オンラインで朝の会 伊勢市の小学校 貸与のタブレット端末活用 三重

【画面越しに会話する6年2組の児童と山下教諭=伊勢市久世戸町の修道小学校で】

【伊勢】新型コロナウイルス感染拡大に伴う臨時休校中の三重県伊勢市の小学校が、自宅にいる児童と学校をオンラインでつなぐ「朝の会」に取り組んだ。市立小学校全23校の6年生に1人1台貸与されているタブレット端末を活用し、今週から各校で始まった試み。15日は同市久世戸町の修道小で、6年生約55人が、画面越しの担任教員やクラスメートに元気な姿を見せた。

ウェブ会議システム「ZOOM(ズーム)」を使った朝の会。午前9時、6年2組の教室では、担任の山下万弥教諭(29)が、大型モニターに映し出された児童らに向かい出欠を確認。学校再開の見通しが発表されたことを知らせ、登校時の持ち物や予定を伝えると、児童たちはメモを取った。

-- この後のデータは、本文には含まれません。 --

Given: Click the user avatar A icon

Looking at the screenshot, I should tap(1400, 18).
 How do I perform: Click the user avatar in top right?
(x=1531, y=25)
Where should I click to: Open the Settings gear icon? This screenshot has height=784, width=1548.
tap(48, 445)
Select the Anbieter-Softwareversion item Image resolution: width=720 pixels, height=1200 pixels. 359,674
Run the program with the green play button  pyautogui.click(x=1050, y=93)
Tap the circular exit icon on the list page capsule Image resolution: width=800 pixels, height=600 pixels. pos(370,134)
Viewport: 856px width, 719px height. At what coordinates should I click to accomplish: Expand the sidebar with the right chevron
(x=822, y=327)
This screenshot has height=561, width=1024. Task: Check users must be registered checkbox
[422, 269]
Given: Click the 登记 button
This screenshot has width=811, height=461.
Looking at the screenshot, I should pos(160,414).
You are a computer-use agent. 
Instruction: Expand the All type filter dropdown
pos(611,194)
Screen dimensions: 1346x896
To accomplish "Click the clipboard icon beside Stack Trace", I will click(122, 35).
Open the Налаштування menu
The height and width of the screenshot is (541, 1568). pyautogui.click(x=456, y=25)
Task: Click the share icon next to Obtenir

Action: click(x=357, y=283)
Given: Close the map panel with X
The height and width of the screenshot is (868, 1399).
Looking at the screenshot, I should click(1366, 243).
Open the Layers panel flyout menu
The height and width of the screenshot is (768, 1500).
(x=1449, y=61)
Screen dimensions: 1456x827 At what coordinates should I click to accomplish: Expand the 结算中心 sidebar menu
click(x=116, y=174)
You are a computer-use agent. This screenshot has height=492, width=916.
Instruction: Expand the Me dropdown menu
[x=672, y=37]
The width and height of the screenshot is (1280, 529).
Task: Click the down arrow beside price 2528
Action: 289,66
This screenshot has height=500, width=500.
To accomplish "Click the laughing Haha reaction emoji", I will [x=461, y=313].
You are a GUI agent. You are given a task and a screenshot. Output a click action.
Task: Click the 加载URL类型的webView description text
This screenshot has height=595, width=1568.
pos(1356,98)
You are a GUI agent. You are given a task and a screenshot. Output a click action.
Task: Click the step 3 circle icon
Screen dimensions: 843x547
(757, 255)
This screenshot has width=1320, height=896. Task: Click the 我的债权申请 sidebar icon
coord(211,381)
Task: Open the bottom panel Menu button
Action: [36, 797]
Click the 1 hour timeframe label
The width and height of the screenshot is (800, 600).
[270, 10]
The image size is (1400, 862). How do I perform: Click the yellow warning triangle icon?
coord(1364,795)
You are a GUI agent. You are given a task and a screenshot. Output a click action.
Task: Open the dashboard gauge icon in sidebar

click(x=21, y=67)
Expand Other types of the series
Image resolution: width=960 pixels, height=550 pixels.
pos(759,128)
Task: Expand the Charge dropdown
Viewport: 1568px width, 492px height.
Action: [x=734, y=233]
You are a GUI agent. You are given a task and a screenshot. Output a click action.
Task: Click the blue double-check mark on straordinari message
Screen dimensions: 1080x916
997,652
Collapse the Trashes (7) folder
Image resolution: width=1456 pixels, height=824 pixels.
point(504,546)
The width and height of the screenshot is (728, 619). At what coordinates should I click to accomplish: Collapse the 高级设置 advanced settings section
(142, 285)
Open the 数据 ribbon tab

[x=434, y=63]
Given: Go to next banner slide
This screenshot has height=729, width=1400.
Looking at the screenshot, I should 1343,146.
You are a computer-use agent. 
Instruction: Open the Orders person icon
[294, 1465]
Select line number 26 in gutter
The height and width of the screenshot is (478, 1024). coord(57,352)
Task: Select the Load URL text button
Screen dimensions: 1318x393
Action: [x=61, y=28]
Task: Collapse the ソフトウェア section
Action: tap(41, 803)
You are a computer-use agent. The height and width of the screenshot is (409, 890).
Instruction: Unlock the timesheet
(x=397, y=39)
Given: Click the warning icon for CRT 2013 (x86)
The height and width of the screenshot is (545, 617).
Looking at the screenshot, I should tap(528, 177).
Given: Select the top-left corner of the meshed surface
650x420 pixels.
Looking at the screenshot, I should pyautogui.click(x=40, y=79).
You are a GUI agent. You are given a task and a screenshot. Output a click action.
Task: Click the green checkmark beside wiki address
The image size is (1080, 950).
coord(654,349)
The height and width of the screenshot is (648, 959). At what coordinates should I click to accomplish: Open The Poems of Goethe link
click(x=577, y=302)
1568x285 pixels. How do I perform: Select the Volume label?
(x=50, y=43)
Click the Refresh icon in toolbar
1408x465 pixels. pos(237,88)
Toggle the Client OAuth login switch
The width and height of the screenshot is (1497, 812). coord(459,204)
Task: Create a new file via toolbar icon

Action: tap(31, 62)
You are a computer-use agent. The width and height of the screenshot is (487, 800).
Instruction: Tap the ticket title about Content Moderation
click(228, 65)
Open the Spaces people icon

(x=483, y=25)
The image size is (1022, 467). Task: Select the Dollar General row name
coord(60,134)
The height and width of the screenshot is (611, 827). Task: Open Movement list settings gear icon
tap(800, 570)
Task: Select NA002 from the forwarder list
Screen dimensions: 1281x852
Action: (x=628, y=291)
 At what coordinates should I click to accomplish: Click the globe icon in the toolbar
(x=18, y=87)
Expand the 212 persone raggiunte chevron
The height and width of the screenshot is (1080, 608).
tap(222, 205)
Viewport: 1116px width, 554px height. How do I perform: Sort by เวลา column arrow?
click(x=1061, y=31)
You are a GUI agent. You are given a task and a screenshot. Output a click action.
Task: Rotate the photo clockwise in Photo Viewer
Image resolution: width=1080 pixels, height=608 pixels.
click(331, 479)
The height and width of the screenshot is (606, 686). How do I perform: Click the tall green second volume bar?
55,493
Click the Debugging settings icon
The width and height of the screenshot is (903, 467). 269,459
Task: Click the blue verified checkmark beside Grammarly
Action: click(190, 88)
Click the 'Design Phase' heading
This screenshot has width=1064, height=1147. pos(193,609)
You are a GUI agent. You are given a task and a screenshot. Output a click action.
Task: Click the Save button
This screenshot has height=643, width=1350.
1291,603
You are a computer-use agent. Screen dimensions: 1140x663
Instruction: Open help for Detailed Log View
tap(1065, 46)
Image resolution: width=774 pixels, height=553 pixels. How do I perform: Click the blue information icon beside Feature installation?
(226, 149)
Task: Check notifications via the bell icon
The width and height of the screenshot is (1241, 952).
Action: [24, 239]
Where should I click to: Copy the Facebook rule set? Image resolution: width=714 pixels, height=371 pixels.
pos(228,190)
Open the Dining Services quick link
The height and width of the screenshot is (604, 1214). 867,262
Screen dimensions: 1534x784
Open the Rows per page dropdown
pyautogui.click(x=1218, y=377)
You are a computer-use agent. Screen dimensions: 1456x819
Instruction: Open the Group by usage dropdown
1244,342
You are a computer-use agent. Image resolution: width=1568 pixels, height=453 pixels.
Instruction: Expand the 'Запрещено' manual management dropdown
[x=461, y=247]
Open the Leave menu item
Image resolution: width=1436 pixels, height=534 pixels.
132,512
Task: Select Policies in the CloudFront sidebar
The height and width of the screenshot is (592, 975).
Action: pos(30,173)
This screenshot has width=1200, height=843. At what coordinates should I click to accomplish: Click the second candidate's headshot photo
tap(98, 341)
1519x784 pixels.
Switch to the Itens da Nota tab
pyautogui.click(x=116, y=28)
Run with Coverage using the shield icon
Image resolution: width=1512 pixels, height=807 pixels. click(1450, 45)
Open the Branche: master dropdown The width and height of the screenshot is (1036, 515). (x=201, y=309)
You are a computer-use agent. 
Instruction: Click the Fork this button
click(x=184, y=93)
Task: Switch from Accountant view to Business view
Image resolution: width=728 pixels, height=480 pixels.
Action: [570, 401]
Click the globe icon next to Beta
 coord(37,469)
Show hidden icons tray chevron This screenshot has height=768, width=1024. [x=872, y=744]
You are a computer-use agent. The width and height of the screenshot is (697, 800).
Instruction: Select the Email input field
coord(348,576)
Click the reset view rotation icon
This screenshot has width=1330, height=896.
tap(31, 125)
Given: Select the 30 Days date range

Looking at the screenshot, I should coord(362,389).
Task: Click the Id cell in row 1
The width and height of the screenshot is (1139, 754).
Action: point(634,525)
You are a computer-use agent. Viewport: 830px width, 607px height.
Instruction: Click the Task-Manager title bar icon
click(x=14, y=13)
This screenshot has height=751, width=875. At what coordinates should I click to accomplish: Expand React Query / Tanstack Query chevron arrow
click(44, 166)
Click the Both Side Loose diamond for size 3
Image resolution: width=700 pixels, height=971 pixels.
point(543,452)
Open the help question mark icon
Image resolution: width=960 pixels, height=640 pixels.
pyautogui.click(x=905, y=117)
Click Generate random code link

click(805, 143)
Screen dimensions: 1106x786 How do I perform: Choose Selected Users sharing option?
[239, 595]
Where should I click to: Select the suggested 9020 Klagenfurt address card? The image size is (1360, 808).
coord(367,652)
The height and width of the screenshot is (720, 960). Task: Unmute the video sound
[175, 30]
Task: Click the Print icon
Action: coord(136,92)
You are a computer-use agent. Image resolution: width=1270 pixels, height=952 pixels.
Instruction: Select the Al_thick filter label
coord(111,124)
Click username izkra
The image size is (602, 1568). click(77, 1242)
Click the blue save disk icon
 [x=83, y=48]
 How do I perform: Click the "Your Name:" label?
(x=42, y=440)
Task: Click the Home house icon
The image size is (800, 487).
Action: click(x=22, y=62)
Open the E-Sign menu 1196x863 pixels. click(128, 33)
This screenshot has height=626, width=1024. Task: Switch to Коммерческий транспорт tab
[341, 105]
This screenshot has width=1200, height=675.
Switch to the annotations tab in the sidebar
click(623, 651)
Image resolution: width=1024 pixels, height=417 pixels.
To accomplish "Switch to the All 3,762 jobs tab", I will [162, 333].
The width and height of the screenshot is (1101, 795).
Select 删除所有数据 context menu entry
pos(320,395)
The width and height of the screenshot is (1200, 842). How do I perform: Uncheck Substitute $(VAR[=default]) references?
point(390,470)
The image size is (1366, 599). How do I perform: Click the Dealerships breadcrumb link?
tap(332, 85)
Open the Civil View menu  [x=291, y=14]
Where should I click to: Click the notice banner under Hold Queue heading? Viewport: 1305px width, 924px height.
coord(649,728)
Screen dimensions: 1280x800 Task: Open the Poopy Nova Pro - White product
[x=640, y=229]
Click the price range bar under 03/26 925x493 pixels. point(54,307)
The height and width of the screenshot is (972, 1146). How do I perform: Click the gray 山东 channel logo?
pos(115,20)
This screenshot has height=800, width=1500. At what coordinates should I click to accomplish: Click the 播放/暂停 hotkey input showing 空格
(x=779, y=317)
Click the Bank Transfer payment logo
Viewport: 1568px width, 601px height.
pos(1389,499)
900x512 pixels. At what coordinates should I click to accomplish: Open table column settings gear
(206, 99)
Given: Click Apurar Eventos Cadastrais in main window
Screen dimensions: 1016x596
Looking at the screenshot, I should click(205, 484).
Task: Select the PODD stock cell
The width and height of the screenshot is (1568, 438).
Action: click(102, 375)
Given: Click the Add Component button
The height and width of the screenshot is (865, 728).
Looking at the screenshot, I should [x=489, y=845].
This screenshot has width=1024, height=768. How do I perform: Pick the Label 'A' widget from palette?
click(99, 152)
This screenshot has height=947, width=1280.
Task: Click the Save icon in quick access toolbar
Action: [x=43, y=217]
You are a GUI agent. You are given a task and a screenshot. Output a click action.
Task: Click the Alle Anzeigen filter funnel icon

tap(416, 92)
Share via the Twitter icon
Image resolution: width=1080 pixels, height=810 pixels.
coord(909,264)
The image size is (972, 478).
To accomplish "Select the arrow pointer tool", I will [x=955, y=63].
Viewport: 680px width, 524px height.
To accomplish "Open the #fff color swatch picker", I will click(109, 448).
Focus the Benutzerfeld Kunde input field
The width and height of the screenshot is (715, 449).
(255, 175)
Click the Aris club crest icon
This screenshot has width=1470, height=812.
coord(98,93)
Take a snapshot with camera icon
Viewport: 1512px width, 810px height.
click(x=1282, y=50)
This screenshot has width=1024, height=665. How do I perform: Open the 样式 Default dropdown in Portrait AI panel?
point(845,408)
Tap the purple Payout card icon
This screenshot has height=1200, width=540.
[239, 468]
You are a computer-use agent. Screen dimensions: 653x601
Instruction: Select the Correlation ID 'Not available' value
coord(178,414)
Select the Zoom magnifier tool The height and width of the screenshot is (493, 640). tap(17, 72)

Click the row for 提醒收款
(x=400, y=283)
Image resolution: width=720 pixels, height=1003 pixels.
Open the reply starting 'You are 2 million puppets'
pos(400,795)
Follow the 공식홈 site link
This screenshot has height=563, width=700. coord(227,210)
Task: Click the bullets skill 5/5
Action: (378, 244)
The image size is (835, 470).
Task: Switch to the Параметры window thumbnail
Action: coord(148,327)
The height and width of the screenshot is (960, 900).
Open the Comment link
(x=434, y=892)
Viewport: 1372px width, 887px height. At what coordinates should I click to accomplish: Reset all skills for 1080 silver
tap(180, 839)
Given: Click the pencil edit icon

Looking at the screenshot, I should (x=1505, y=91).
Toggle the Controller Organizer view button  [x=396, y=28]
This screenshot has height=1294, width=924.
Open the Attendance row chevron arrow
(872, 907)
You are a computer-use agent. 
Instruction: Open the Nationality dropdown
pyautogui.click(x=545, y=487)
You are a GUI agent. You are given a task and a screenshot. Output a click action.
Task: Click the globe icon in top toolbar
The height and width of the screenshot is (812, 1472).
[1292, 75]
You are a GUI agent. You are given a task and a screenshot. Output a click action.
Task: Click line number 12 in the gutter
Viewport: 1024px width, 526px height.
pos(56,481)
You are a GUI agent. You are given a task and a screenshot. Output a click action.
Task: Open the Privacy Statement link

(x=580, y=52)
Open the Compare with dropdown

市は昨年、今の小学6年生約千人に1台ずつ、携帯電話回線のLTE回線を使ったタブレット端末を導入。各校で授業中の調べ学習や家庭学習用のドリルなどに活用してきたが、今回の休校長期化を受け、双方向で対話する朝の会を初めて試みた。県内の市立小学校では、珍しい取り組みという。

修道小での実施は、13日に続く2回目。児童らは慣れた様子で、休校中に取り組んだことなどを発表しあった。山下教諭は「学びにも情報機器の活用が当たり前になってくる時代、子どもたちのいい経験になった。学校の雰囲気を感じることで、休校中の不安も少し解消されたと思う」と話していた。

学校再開後、当面は分散登校になる予定で、オンライン朝の会も並行して続けるという。